After abortion failed, woman gives birth to crying baby

British mother, Sofia Khan, was admitted to the hospital for an abortion, but she gave birth to a crying baby boy.  The child, whose parents named him Mohammed, died an hour later in his mother’s arm.

Khan, who lives in Bolton, Lancashire, told an inquest that at 21 weeks into the pregnancy, she learned that her son had spina bifida.  After discussing their options with medical staff, Khan and her husband, Shakeel Ahmed, decided to end their baby’s life in an abortion.  The couple was warned that their son was “unlikely to survive” the pregnancy because of the severity of his spina bifida.

According to news coverage of the inquest, Khan was admitted to St.

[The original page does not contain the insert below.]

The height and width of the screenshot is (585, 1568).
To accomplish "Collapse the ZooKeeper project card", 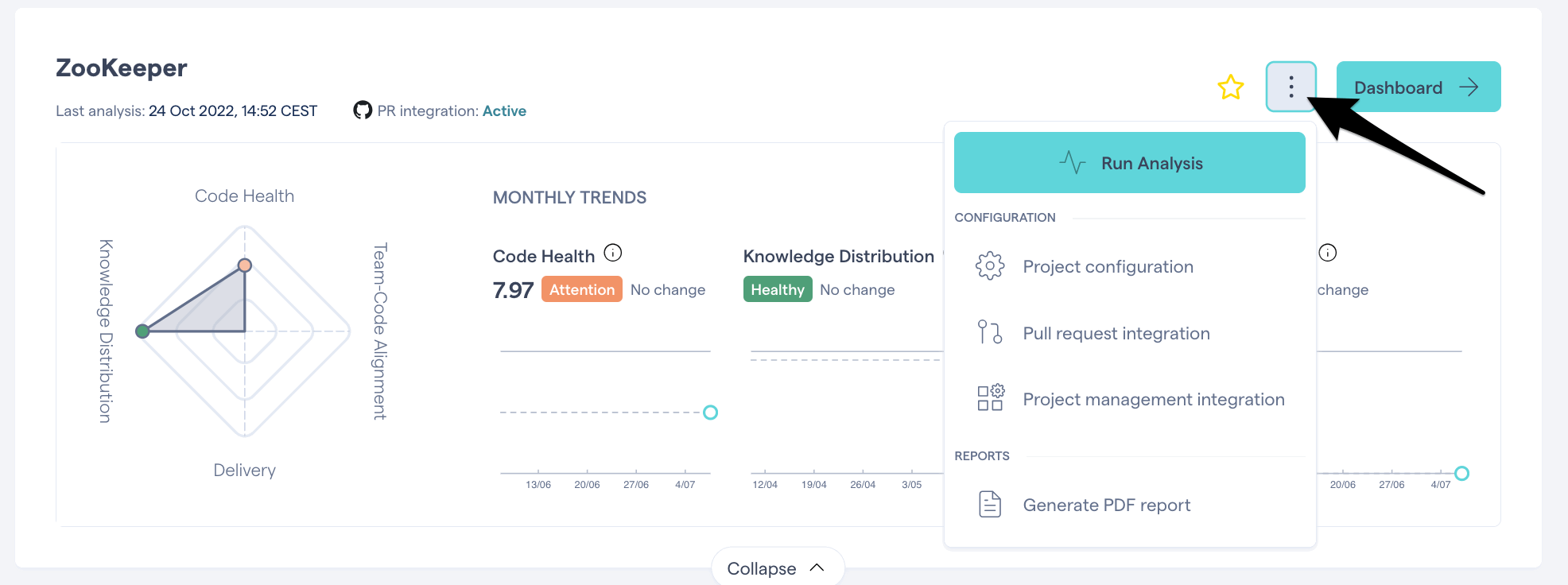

Mary’s Hospital in Manchester for the abortion when she was 25 weeks pregnant.  The abortionist injected a lethal chemical into the umbilical cord that was expected to stop the baby’s beating heart.  Khan was then sent to Royal Bolton Hospital where doctors induced labor, anticipating that Khan would deliver a dead baby.

During labor, Khan testified, she was certain she felt her son move.  Midwives attending to her dismissed her concerns because they assumed the abortion had successfully killed her baby.  Khan told the inquest, “I felt I was made to feel I had imagined it and I was just being silly and I began to doubt myself.”  Labor proceeded, and early the next day Mohammed was born alive and crying.

Khan was shocked, saying when she heard her baby cry, “I couldn’t believe it.”  In another interview, Khan said, “I thought I was going mad.  I thought I was hearing the cry because that’s what I wanted – my baby to be alive.”  She held her son until he died about an hour later.

The tragic advice to end their son’s life in an abortion reveals the deadly prejudice in the medical system for babies with disabilities.  In many cases, spina bifida is not life threatening.  As evidenced by the fact that Mohammed survived a lethal injection and was born alive in an attempted abortion, he was clearly much stronger than doctors realized.

In an interview with Fabulous Online, Khan said that she and her husband were thrilled to learn they were expecting another baby in late 2017.  The couple already have an 18-month-old son, Mustafa.  Even after the diagnosis of spina bifida at 21 weeks, Khan was determined to choose Life for her baby.  She said, “I was devastated.  I kept thinking that we would manage and that he could have surgery to help him.”  Yet, medical professionals continued to push for abortion.

Adding further tragedy to the situation, cutting edge technology has led to advances in the care of children with spina bifida, and innovative surgeries are saving lives.  Some of these surgeries can even take place before the baby is born, with surgeons carefully performing life-saving operations on babies with spina bifida while they are still in the womb.  Texas has led the way in developing some of these amazing procedures.  Babies like Lynlee, who was diagnosed with a life-threatening congenital condition, are living totally normal lives following successful prenatal surgery.  In situations in which prenatal surgery is not an option, families can be greatly assisted by the services of perinatal hospices.  Abortion is not at all the only option.

Understandably, Mohammed’s family is still shaken and grieving.  His mother says, “He was such a fighter.  He had a huge hole in his spine and he was very disabled, and yet he hung on to Life for an hour.”  She added, “I can’t help thinking that he was determined to have one cuddle with his mummy.”

Disturbingly, the inquest did not revise policies for killing preborn babies diagnosed with disabilities even though doctors clearly failed to give an appropriate prognosis and exposed this family to unspeakable trauma.  The inquest instead concluded that doctors should do more to ensure that they have killed babies with disabilities before inducing labor.  While some babies are given life-saving prenatal surgery and given a chance at Life, other babies, like Mohammed, are marked for death for no other reason than their disability.